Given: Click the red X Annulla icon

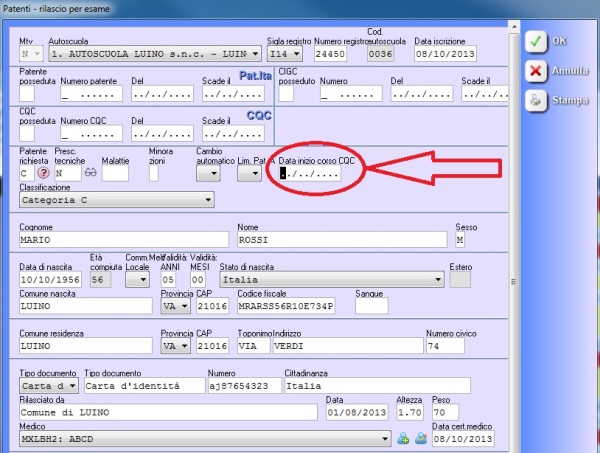Looking at the screenshot, I should (x=536, y=71).
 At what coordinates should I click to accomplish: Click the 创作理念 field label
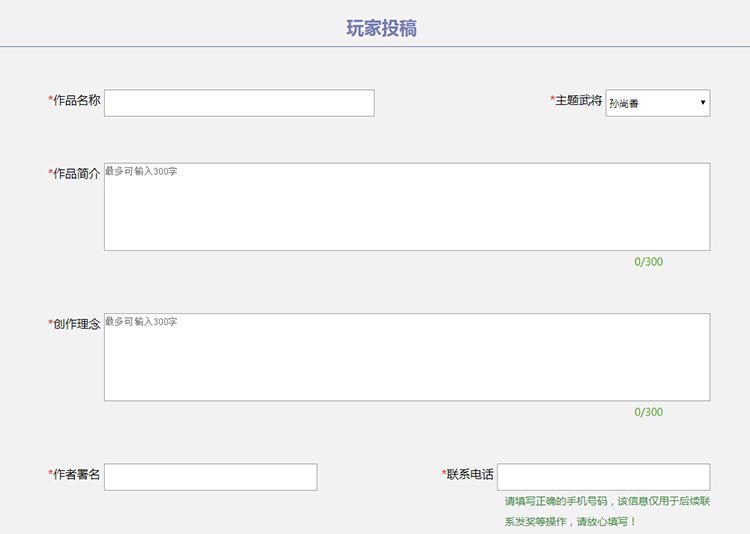click(x=77, y=324)
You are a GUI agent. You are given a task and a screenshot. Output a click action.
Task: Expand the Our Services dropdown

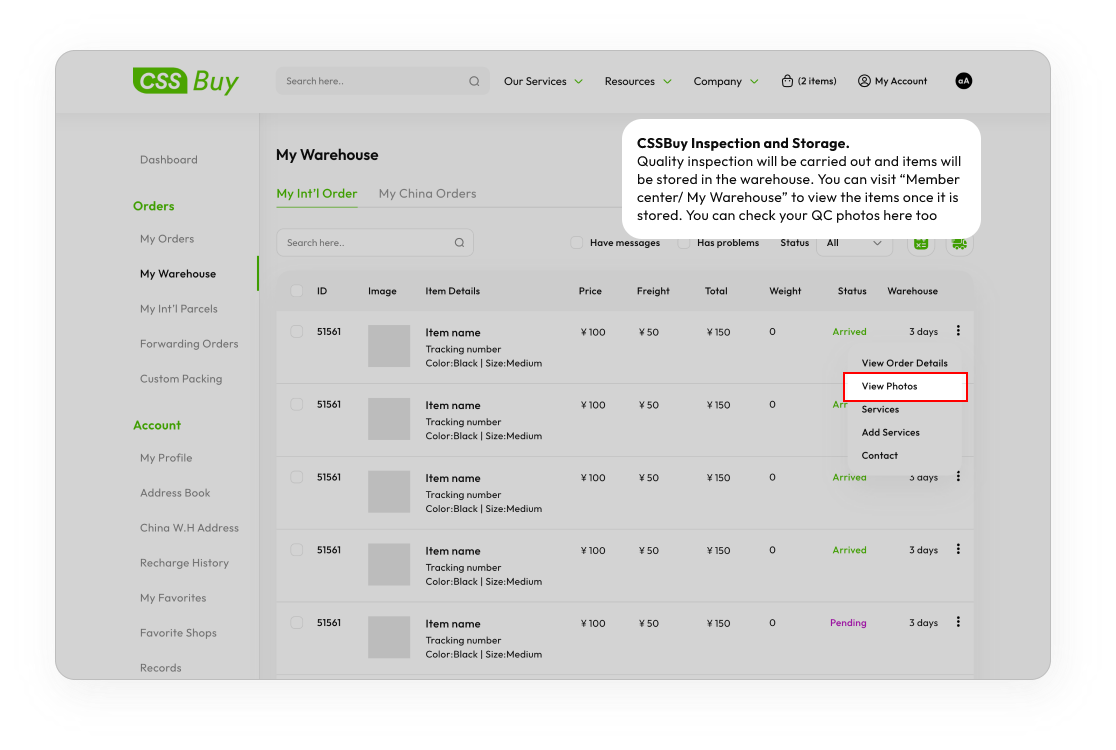[543, 82]
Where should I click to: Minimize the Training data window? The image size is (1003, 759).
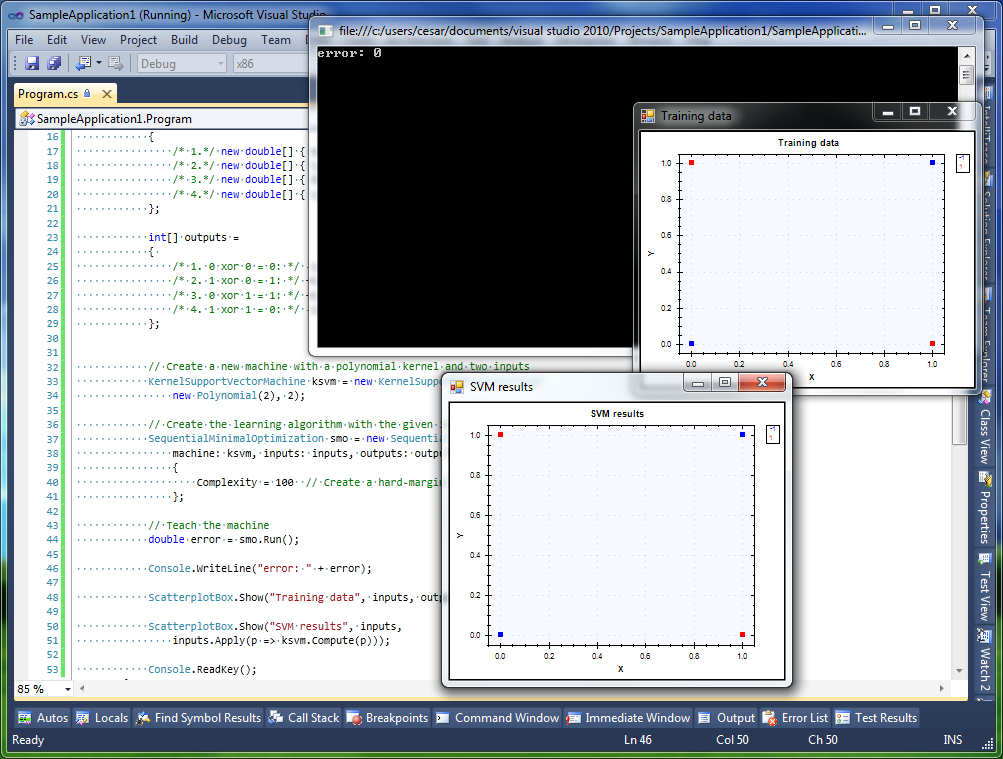tap(886, 112)
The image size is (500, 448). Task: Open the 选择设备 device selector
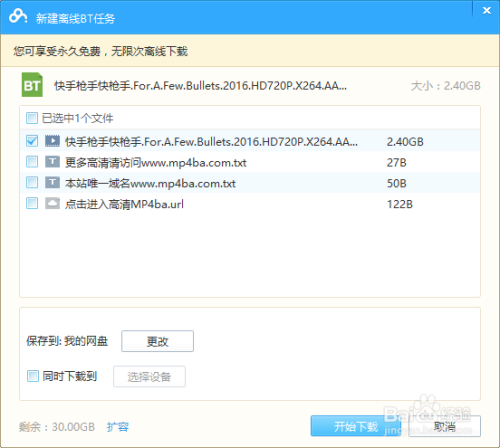point(149,377)
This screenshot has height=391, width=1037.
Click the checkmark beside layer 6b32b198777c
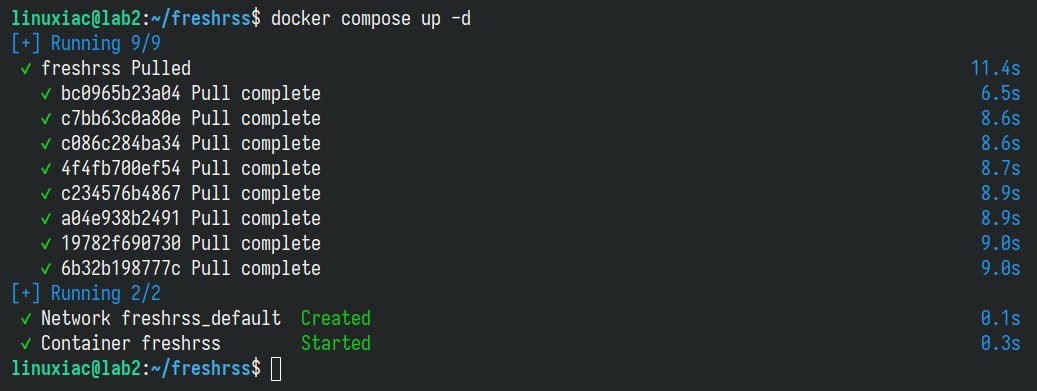[46, 269]
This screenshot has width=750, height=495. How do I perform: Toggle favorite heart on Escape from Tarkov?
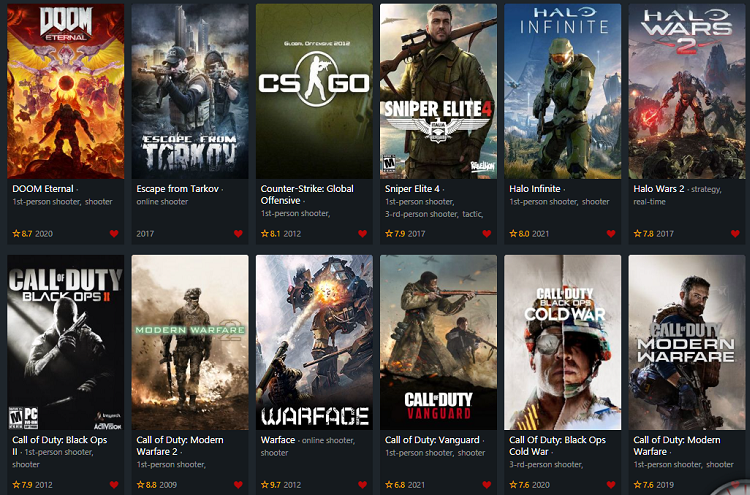point(238,233)
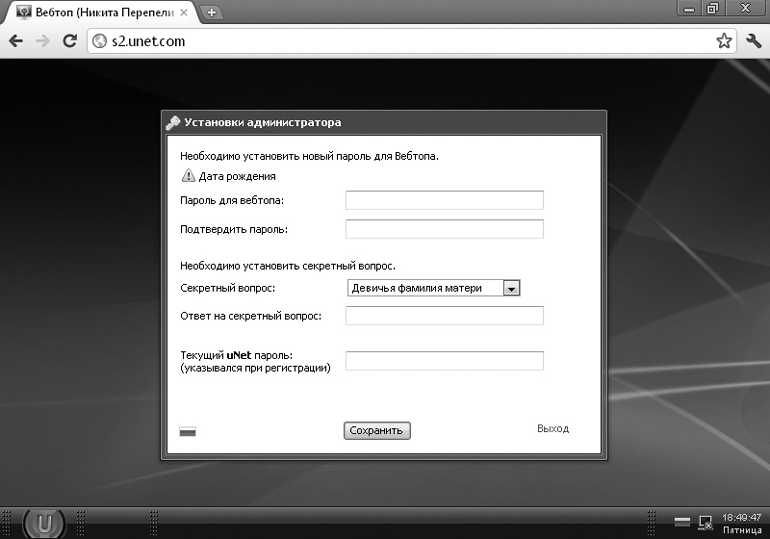Bookmark page with the star icon
Screen dimensions: 770x539
[x=724, y=41]
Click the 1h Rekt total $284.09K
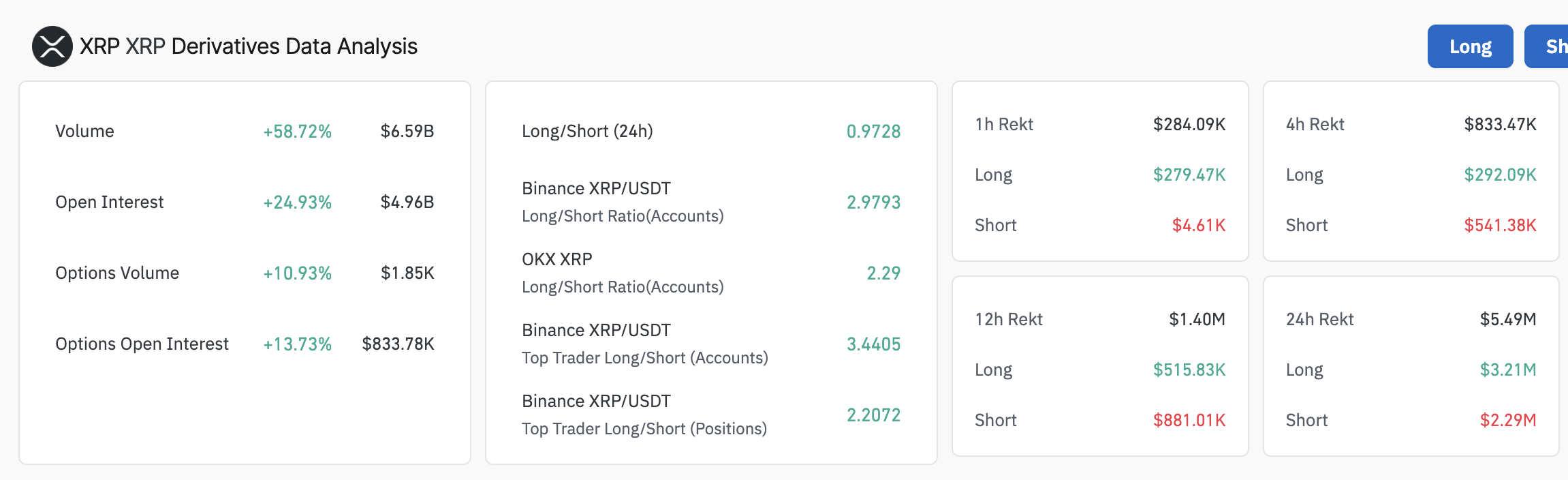The height and width of the screenshot is (480, 1568). pyautogui.click(x=1189, y=125)
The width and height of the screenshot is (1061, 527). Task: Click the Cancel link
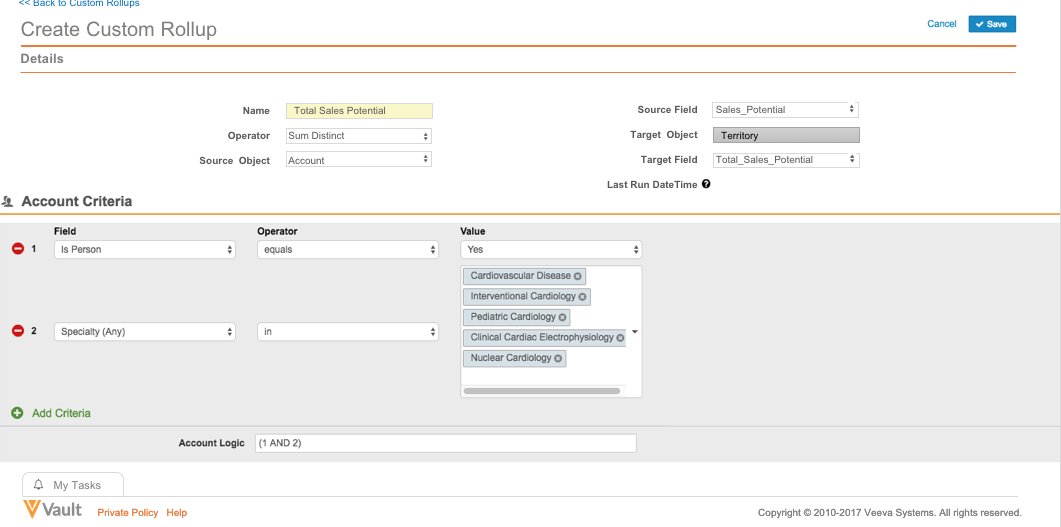(x=942, y=24)
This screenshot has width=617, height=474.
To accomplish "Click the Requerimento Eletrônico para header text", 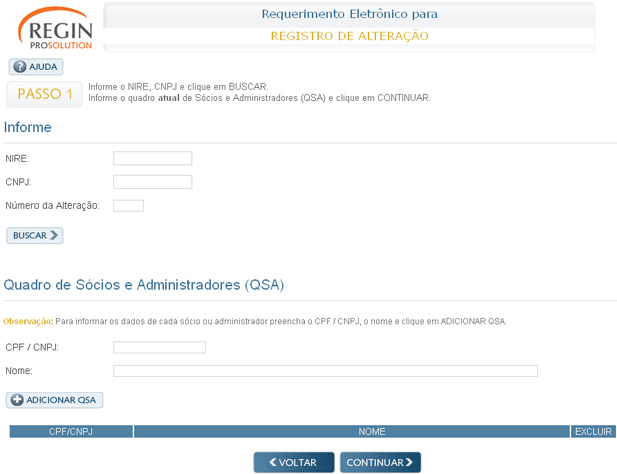I will click(x=349, y=14).
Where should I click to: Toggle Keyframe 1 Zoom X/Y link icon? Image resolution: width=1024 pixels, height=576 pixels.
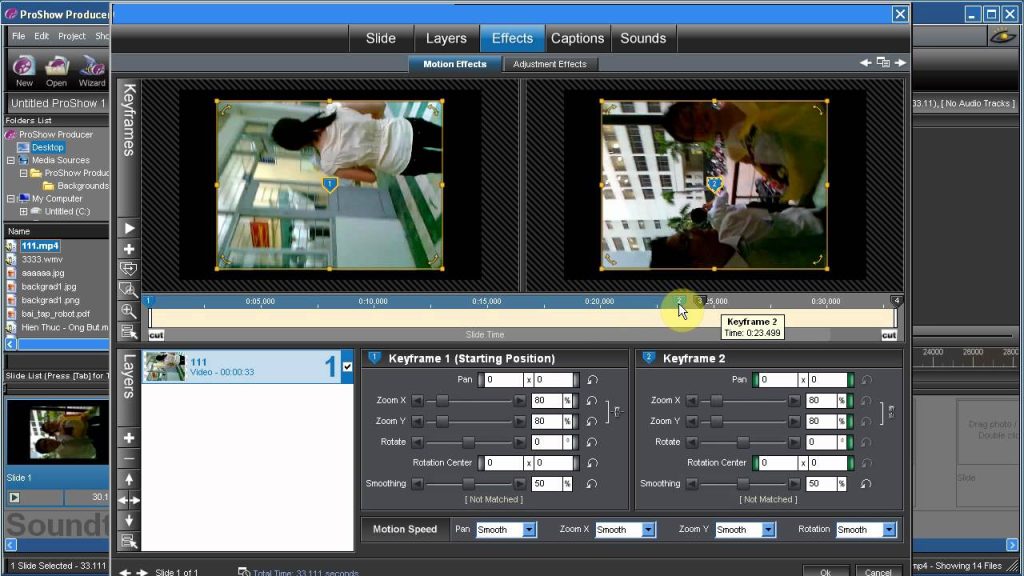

= = = = =

To do –
The reply should hold an exact repeat of the entries from their opening line through the line with "You are a GUI", and no pictures at all.

Exercise output –
Given: Click the red X Annulla icon

Looking at the screenshot, I should (x=536, y=71).
 At what coordinates should I click to accomplish: Click the 创作理念 field label
click(x=77, y=324)
You are a GUI agent. You are given a task and a screenshot. Output a click action.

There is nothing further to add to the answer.